Understanding How Metals Degrade

Researchers from Western University accessed the CNBC to generate knowledge for safe storage of nuclear waste.

Source: Canadian Neutron Beam Centre (CNBC)
Contact: cnbc@cnl.ca
Image: Deep Geological Repository (NWMO)

Demonstrating safe, long-term means of storing used nuclear fuel will increase assurance of nuclear safety and security. Understanding and avoiding cracking in the pressure tubes in the core of a nuclear reactor is important to their economic, safe and reliable operation. What both of these areas have in common is the need to study how metals degrade, and specifically, the role of thin films of material that grow on metals.

A green protective layer naturally colours the copper roofs of the Confederation Building and protects the copper beneath it. Image: Public Works and Government Services Canada.

A green protective layer naturally colours the copper roofs of the Confederation Building and protects the copper beneath it. Image: Public Works and Government Services Canada.

The exceedingly thin films on many metal surfaces have allowed us to construct a metal-dependent society, comprising items ranging from automobiles to buildings to biomedical implants and beyond. One beautiful and familiar example of such a protective layer can be seen in the green patina that colours the copper roofs of the Parliament of Canada buildings.

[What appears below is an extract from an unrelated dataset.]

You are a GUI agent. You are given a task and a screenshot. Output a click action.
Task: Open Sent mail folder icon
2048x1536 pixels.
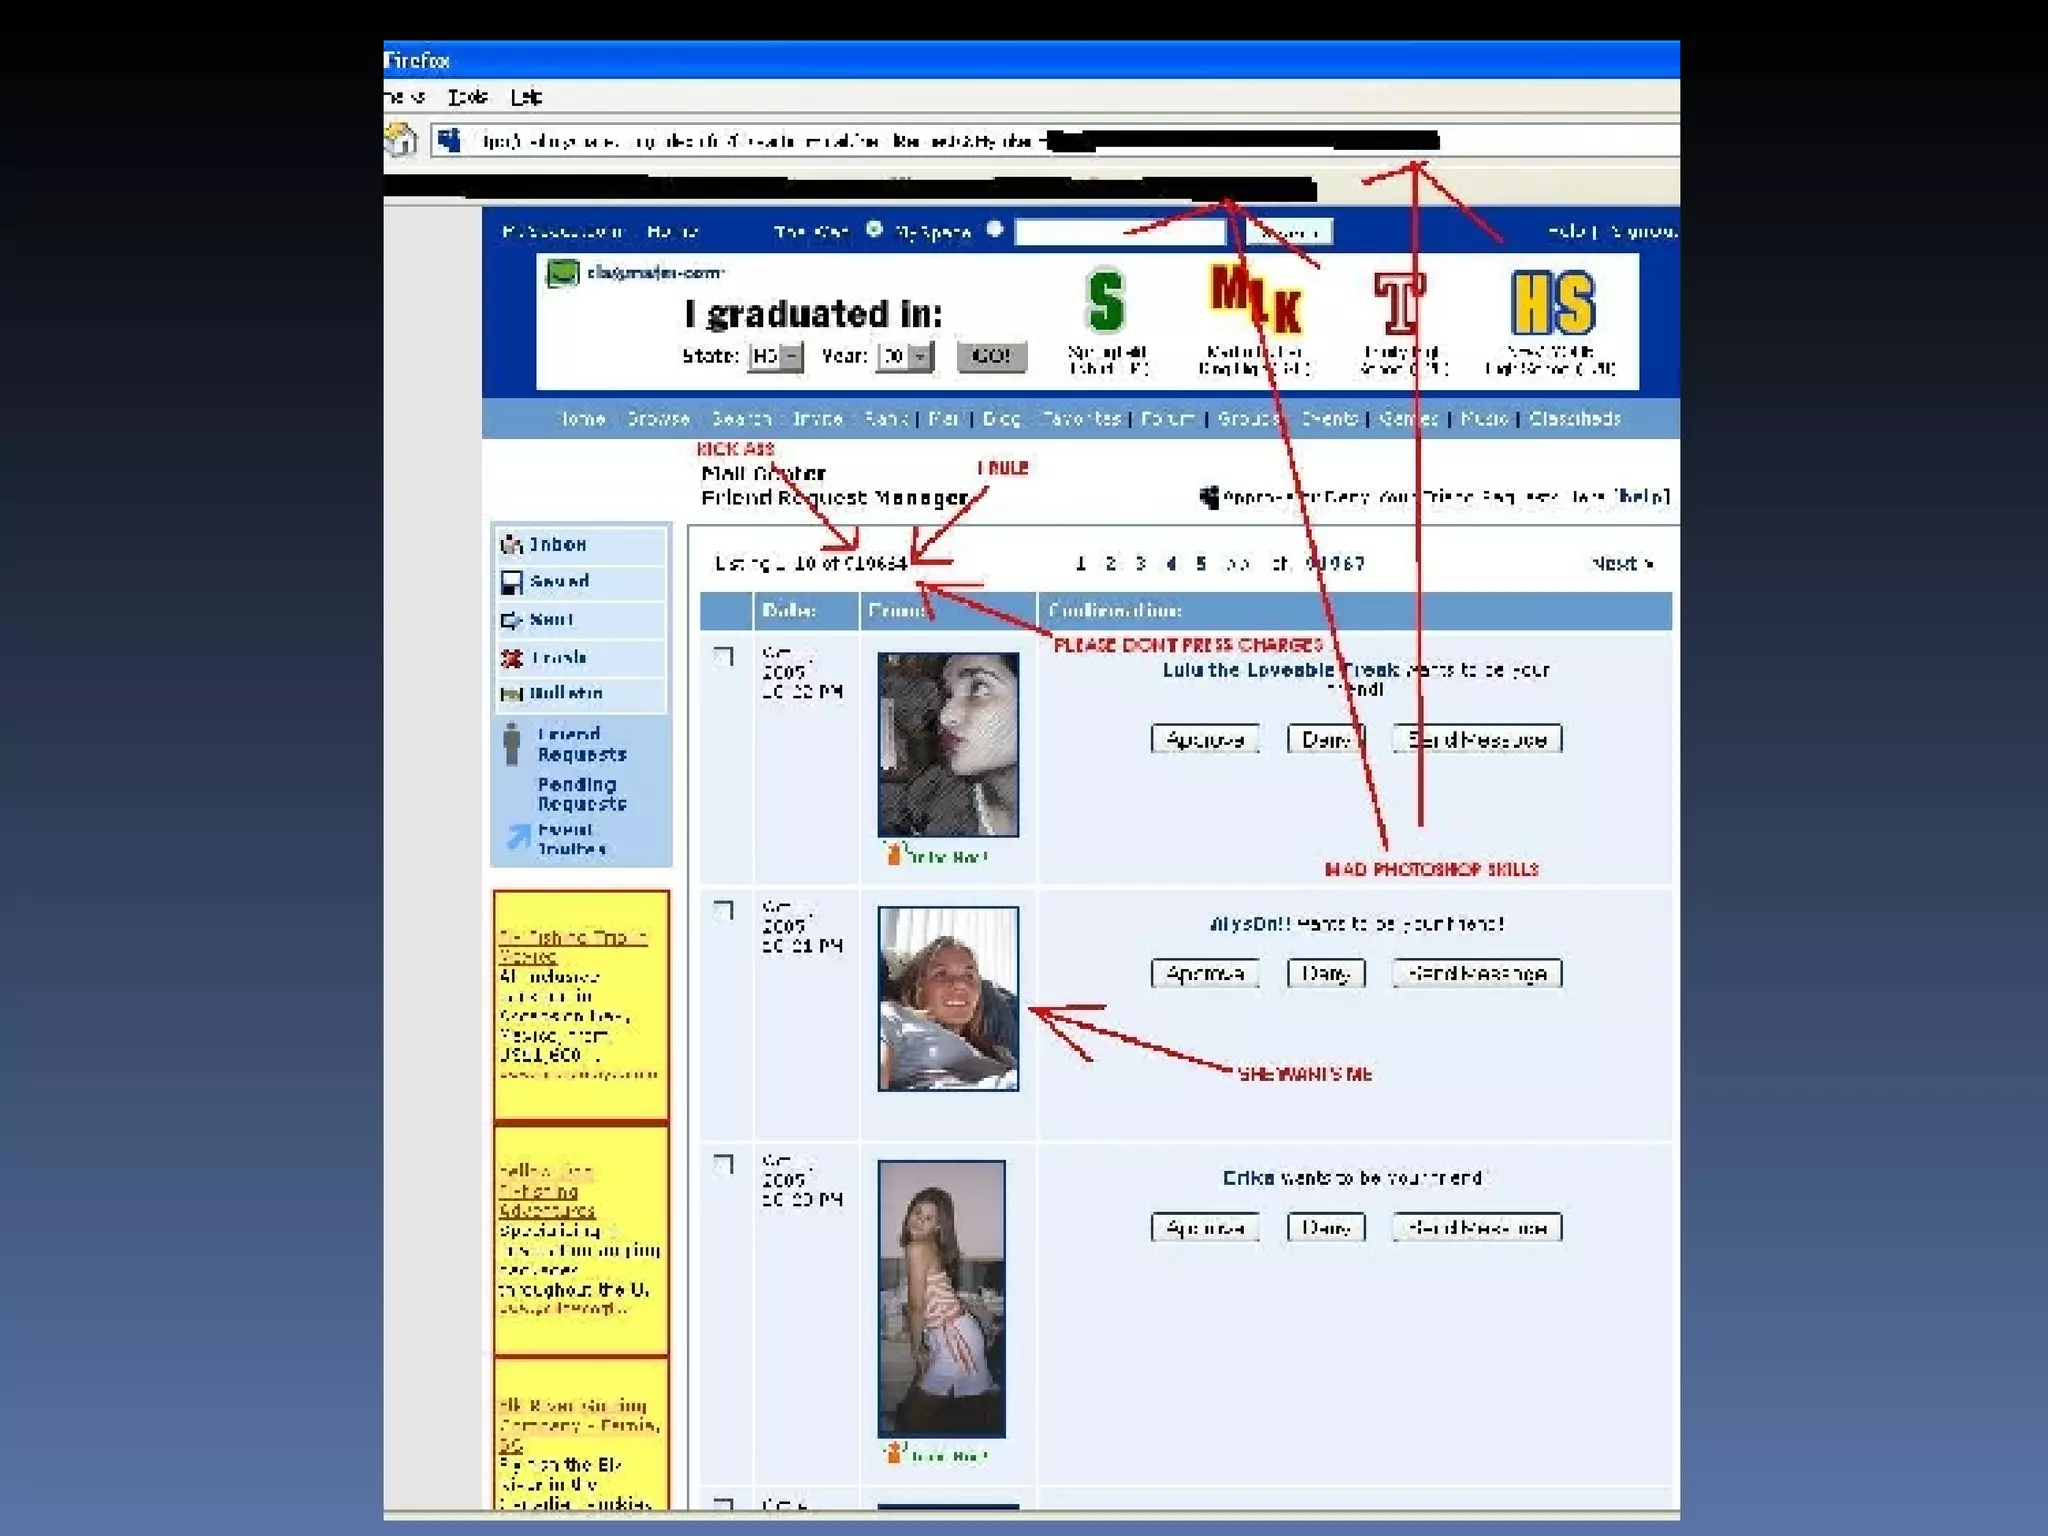coord(512,620)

Without the protective layer, all of our structural metals would be unstable when directly exposed to air or water. Protective oxide films only nanometers thick often form spontaneously on the surface of a metal, providing a barrier between the metal and its environment and slowing or stopping degradation processes such as corrosion.

Because of the importance of thin oxide films to the performance and longevity of metallic structures, Dr. Jamie Noël from Western University has been collaborating with Dr. Zin Tun from the CNBC to develop and use combined electrochemical and neutron reflectometry techniques to help determine fine details of the nature of oxide layers on metals. Neutron reflectometry allows one to determine the structure and composition of surface layers on a subnanometre scale, by measuring how well neutrons reflect from a material’s surface, which acts like a mirror. The union of electrochemistry with neutron reflectometry allows measurements to be made of materials and interfacial properties that are unobtainable by any other means, while they are functioning and exposed to the environment in which they would normally reside.

Successful experiments in used nuclear fuel storage and in reactor pressure tube cracking are just a few examples of the research for which Dr. Noël has accessed the CNBC since its neutron reflectometer was commissioned in 2007. He has studied oxide film growth on titanium alloys to help understand their corrosion resistance, which is critical for their possible use to fabricate containers for permanent safe disposal of spent nuclear fuel. He has also probed the conditions under which hydrogen atoms can penetrate the oxide film on zirconium alloys, information that is vital to understanding and avoiding hydrogen-induced cracking in the pressure tubes in the core of a nuclear reactor.